Dismantling the Department of Education, my concern is the money. What’s going to happen in terms of the money? Over the last 60 years, the $100 billion that we have fought for, and that’s used in schools across the country or for kids across the country, that’s what actually helps level the playing field. So am I concerned about what they’re doing? Yes. Are we fighting it in the courts and the court of public opinion? Yes. But the bigger issue is, what country in the modern age believes its best days are in front of it, not behind, and one of the first things it does is take away education. Who does that? Why would you do that to the students of America?

On April 25, a federal judge in Maryland issued a preliminary injunction in a lawsuit UFT brought against the Trump administration regarding the administration’s directive regarding diversity, equity and inclusion teaching in schools. What is the impact of this injunction and what will be the overall impact of this case?

The immediate impact is going to be the attestation letters, where they try to tell every school district you have to stop engaging in anything remotely connected to civil rights, including the teaching of honest history. I think that attestation is now put on hold. And the consequences of that attestation that they said that they would make every school district sign, or they would lose their Title I money. That’s put on hold because our injunction is a nationwide injunction.

How can public education be strengthened? 

There’s lots of things we have to do to strengthen schools. I think that COVID really did break us, and we have an outmoded and outdated accountability system that sees success based upon who can effectively fill out a standardized test. We have to think about how we help create how every single public school is a safe and welcoming place, and how every and how we are making schooling relevant for all kids and making it engaging for all kids. So I’ve become a big believer in things like hands-on instruction and career tech ed, and thinking about high school as not simply college prep, but how we open the aperture and make it about career prep and life prep, to how we have things like service learning, how we do things like stackable credentials as well as dual enrollment, how we engage kids in a meaningful way, how we build their critical thinking and their problem-solving skills, their resilience, their relationship skills.We need to do different kinds of things in public education, we need to strengthen it. We need to meet kids’ needs. We need to overcome the fixation on social media and on devices. We need to do all of these things, but what’s happened is that the cultural wars don’t help us do any of that. What it just does is devise and create division and try to undermine the public schools that should be there and should be great for all kids.

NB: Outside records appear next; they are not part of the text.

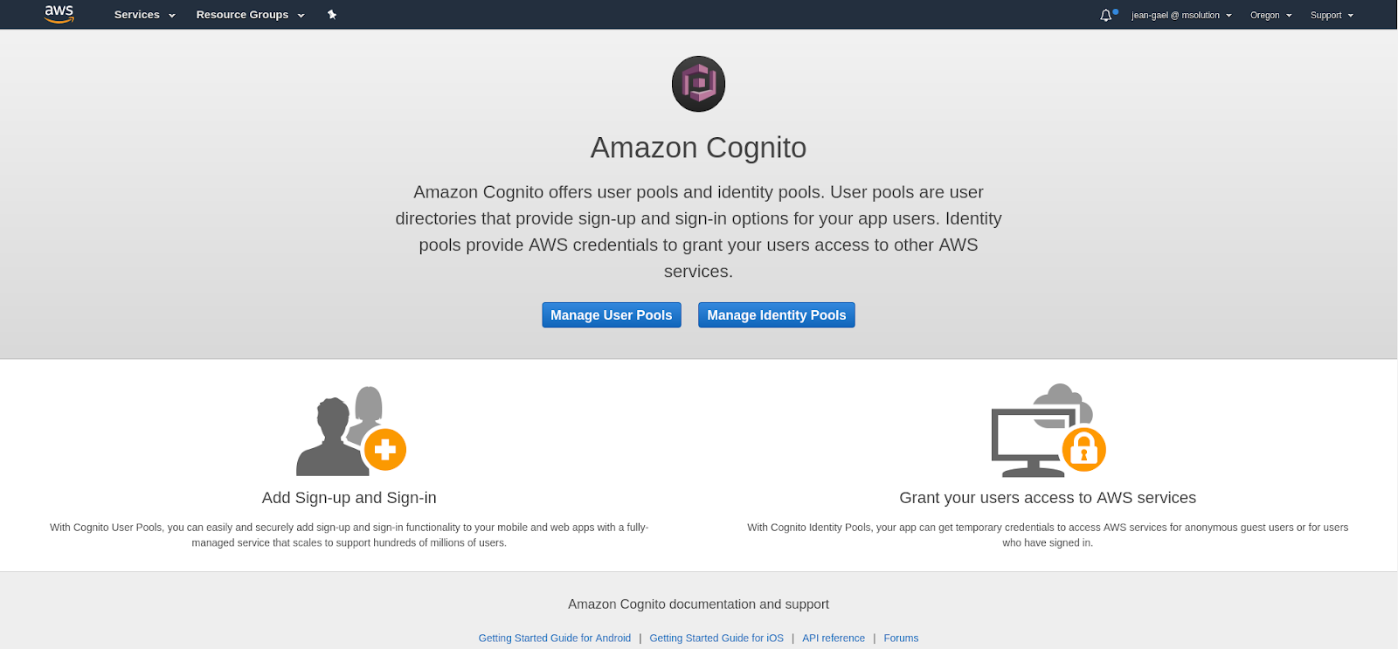Open the notifications bell
This screenshot has height=649, width=1398.
click(1106, 15)
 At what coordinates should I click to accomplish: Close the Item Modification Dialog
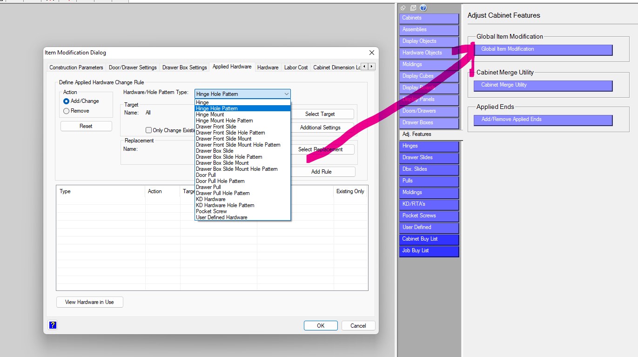tap(371, 53)
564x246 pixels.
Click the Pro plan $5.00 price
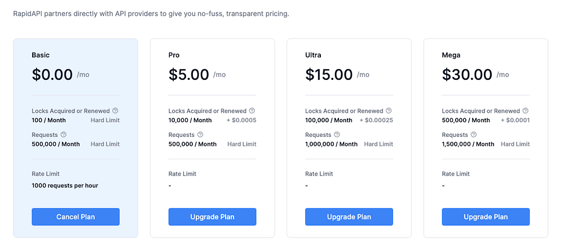pyautogui.click(x=189, y=74)
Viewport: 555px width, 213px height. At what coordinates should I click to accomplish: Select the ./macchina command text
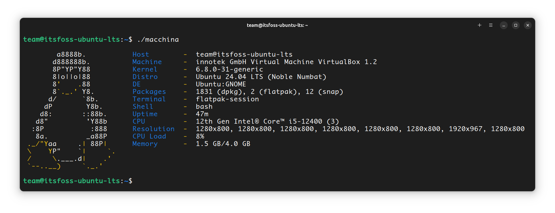tap(158, 39)
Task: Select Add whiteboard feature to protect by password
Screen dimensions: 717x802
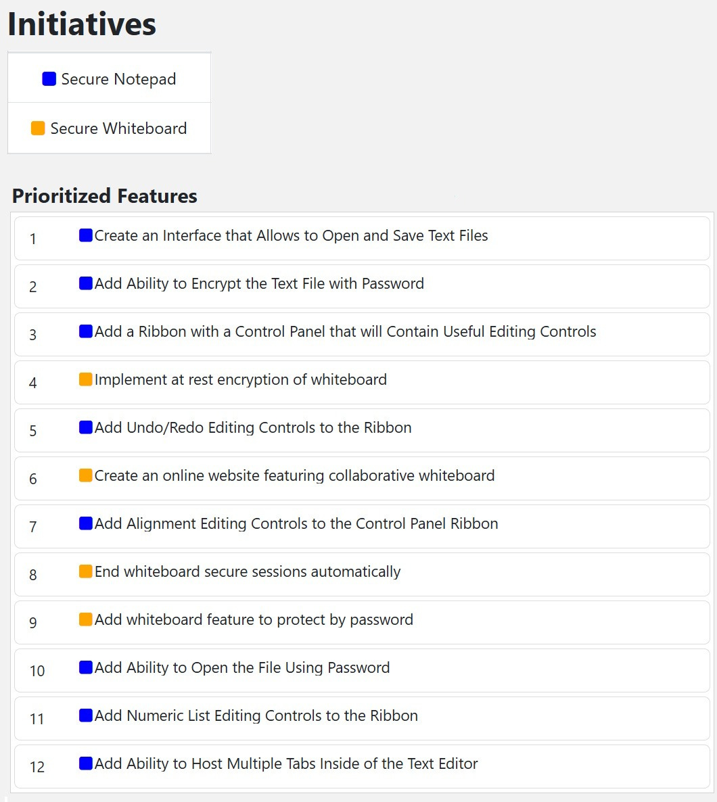Action: [362, 623]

What is the path forward for the Democratic Party?

Before you can look to 2026, to 2028, you have to look to 2025, and you have to look to right now. What the party has to do is the party has always had a value system of valuing the people of America and trying to be the working people’s party, particularly in the modern age. You know, we are the party of FDR. We are the party of working folks. But when people don’t believe it, then you have to do the work that you can do, and people don’t believe it, because they’re so angry about their own lives and they’re right to be angry because of the inequality in America.

I worked as an intern in Warren, Ohio, between my junior and senior year in college. And I watched what happened when plants closed, and watched what happened to people, and the dignity that people have had, and then all of a sudden that dignity was gone because a plant closed, or because a coal mine closed. The Democratic Party has to act its values every single day so that people believe us.